- [Screenshot grounding data]
--------------------

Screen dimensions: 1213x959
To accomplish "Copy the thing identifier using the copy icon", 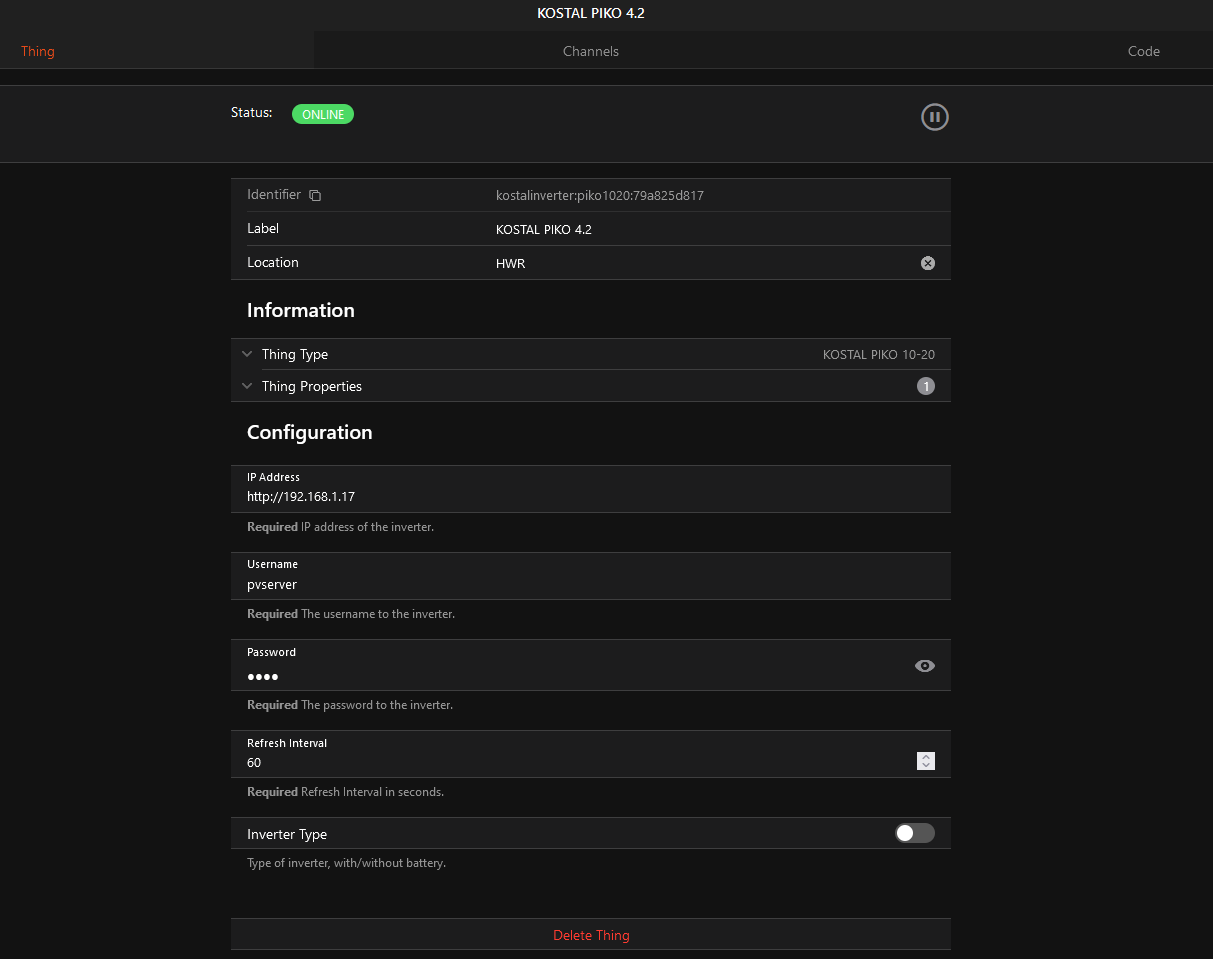I will point(314,195).

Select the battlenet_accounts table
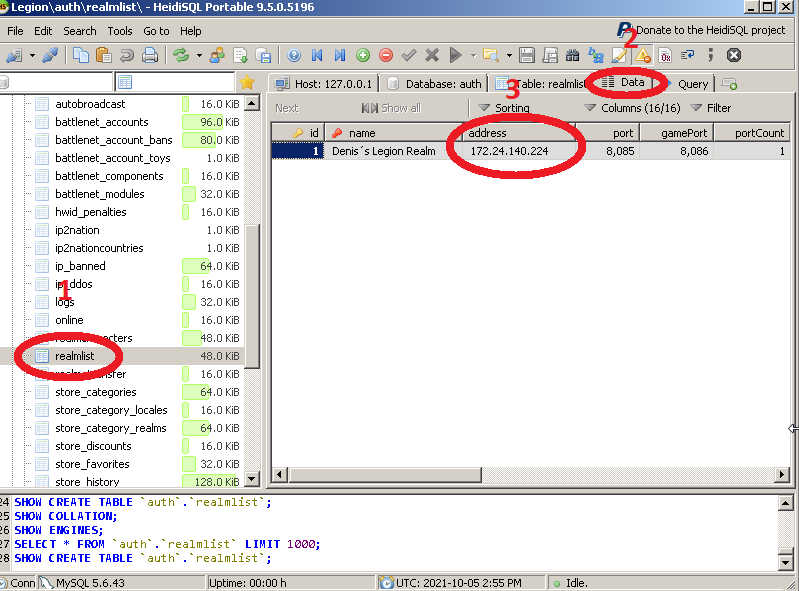click(101, 122)
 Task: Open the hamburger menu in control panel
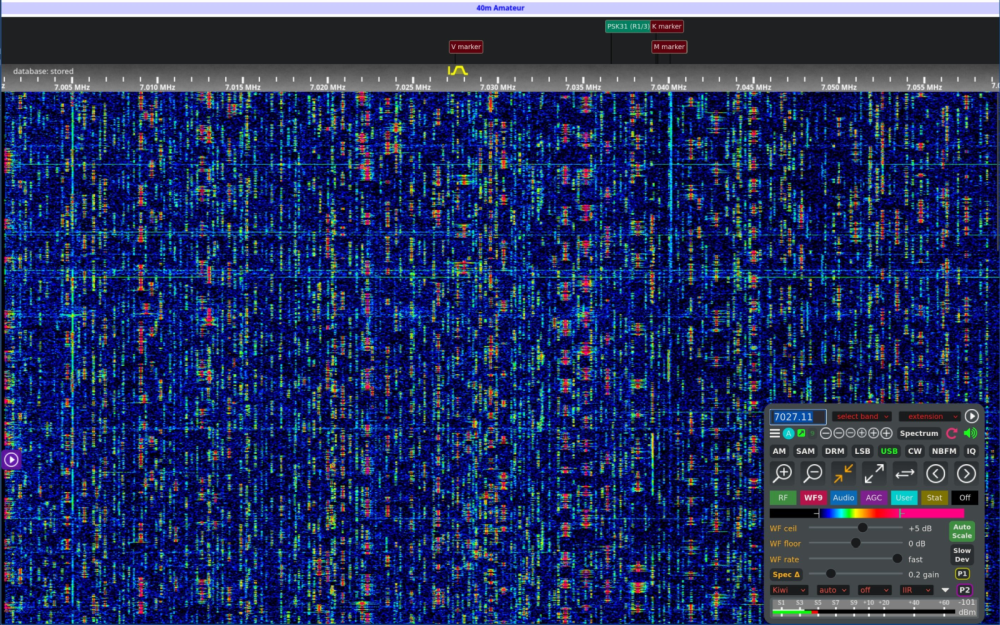[x=774, y=433]
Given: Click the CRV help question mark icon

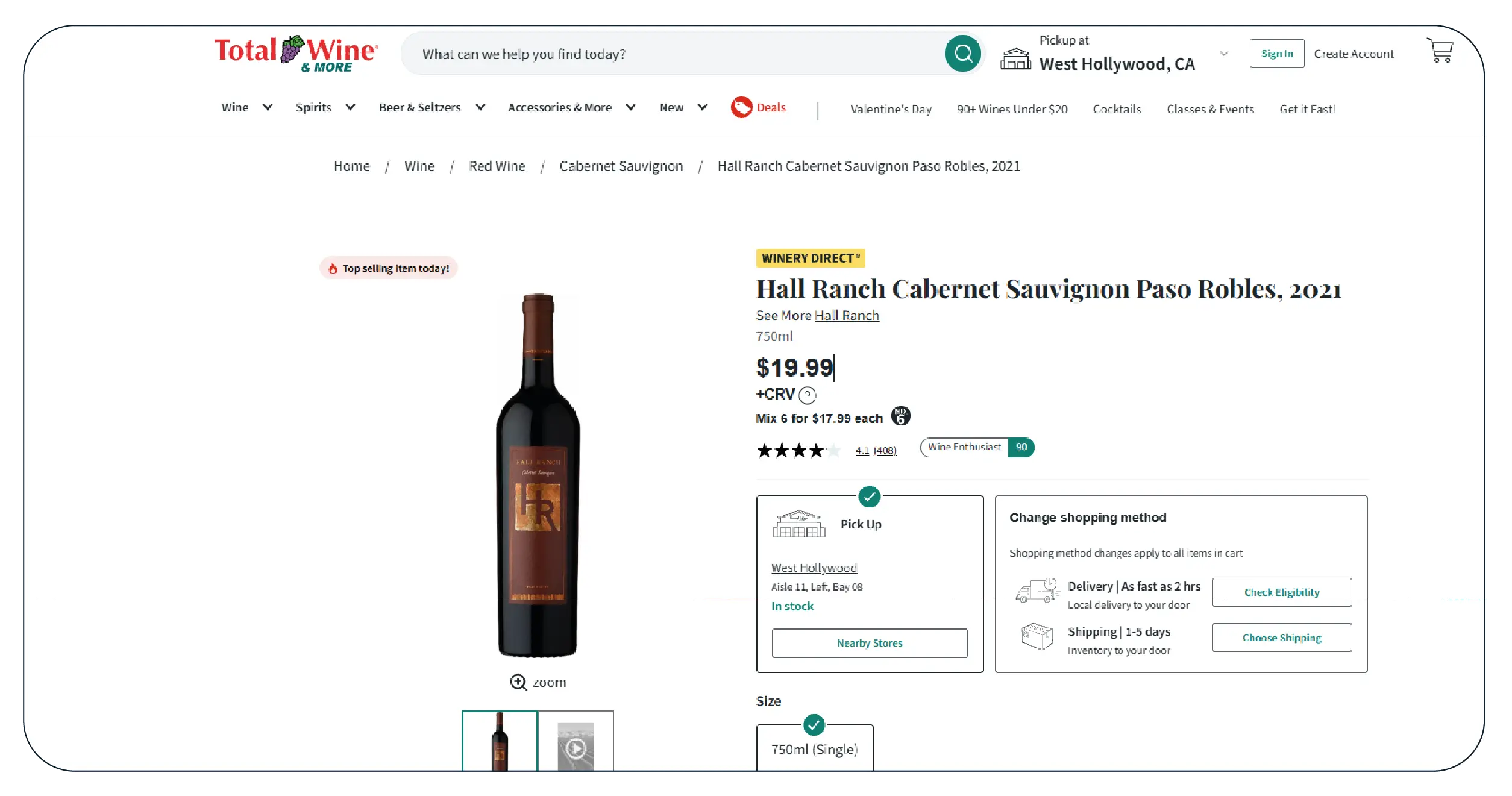Looking at the screenshot, I should [807, 395].
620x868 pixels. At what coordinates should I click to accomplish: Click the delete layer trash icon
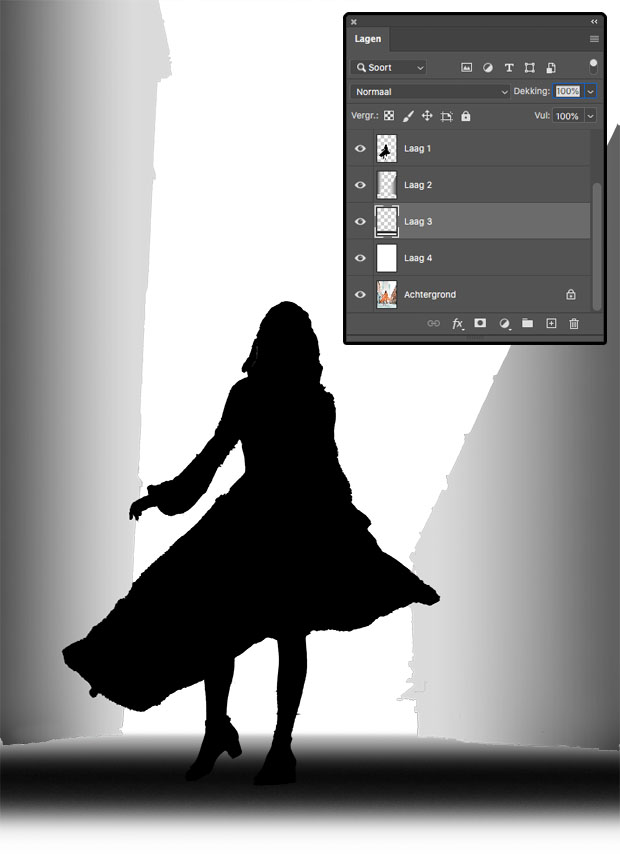574,324
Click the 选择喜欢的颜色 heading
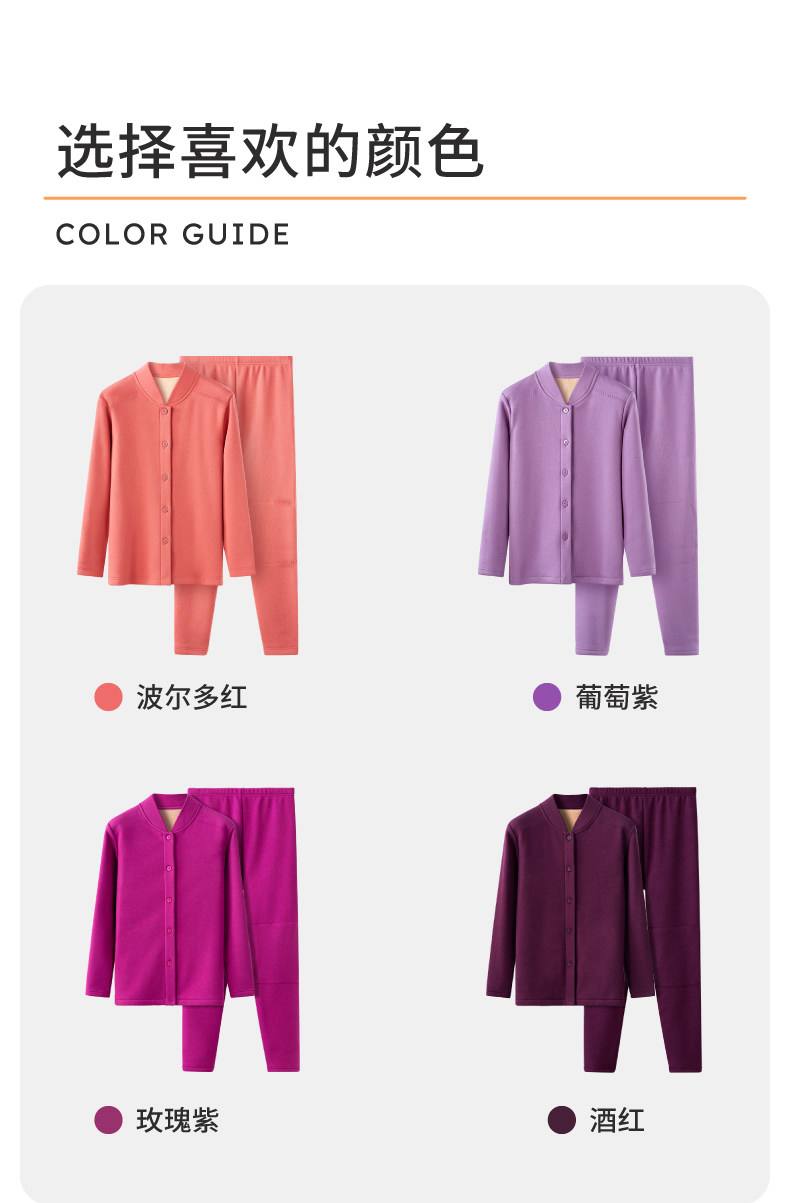Image resolution: width=790 pixels, height=1203 pixels. click(270, 152)

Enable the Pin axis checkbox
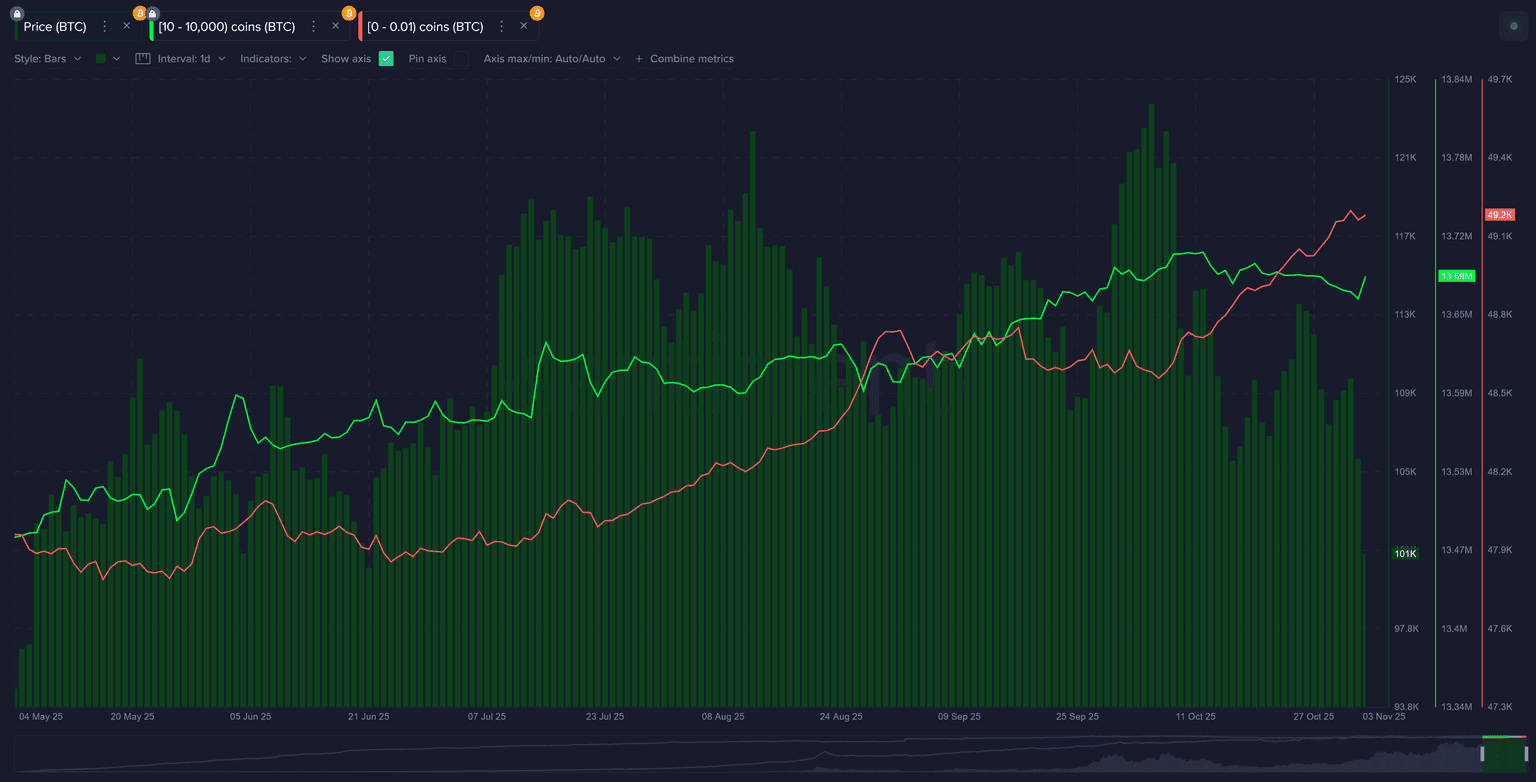click(x=461, y=59)
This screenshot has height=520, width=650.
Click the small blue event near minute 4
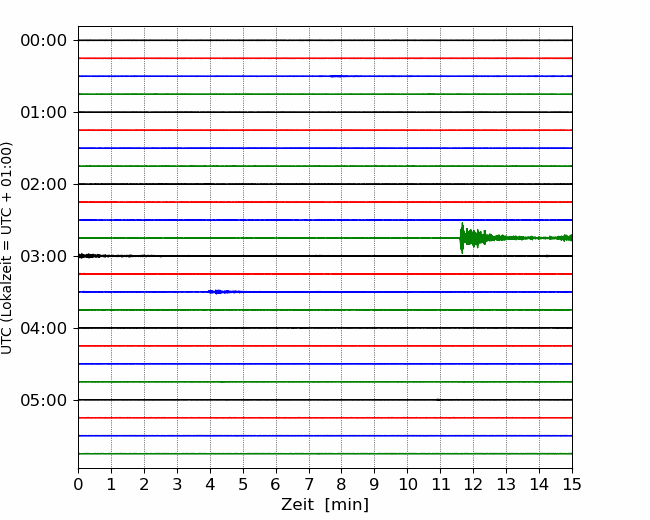tap(222, 291)
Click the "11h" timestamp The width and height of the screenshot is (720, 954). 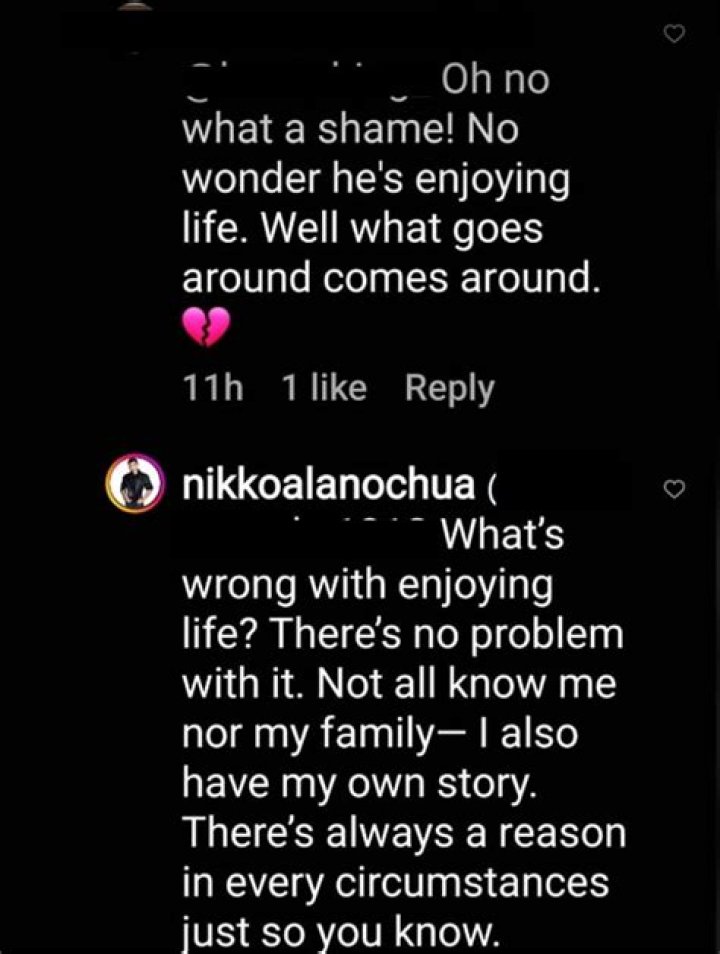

--------------------

- [YOUR TASK]
Your answer must be the lines from the one containing "620x868 pixels. At" through the final line of the entries, duplicated exactly, with both ends kept and all pictures left out.

- [SOLUTION]
620x868 pixels. At what coordinates should I click to accomplish: Click the delete layer trash icon
574,324
Click the 选择喜欢的颜色 heading
Image resolution: width=790 pixels, height=1203 pixels. click(270, 152)

Enable the Pin axis checkbox
click(x=461, y=59)
This screenshot has height=520, width=650.
Click the small blue event near minute 4
tap(222, 291)
Click the "11h" timestamp The width and height of the screenshot is (720, 954). 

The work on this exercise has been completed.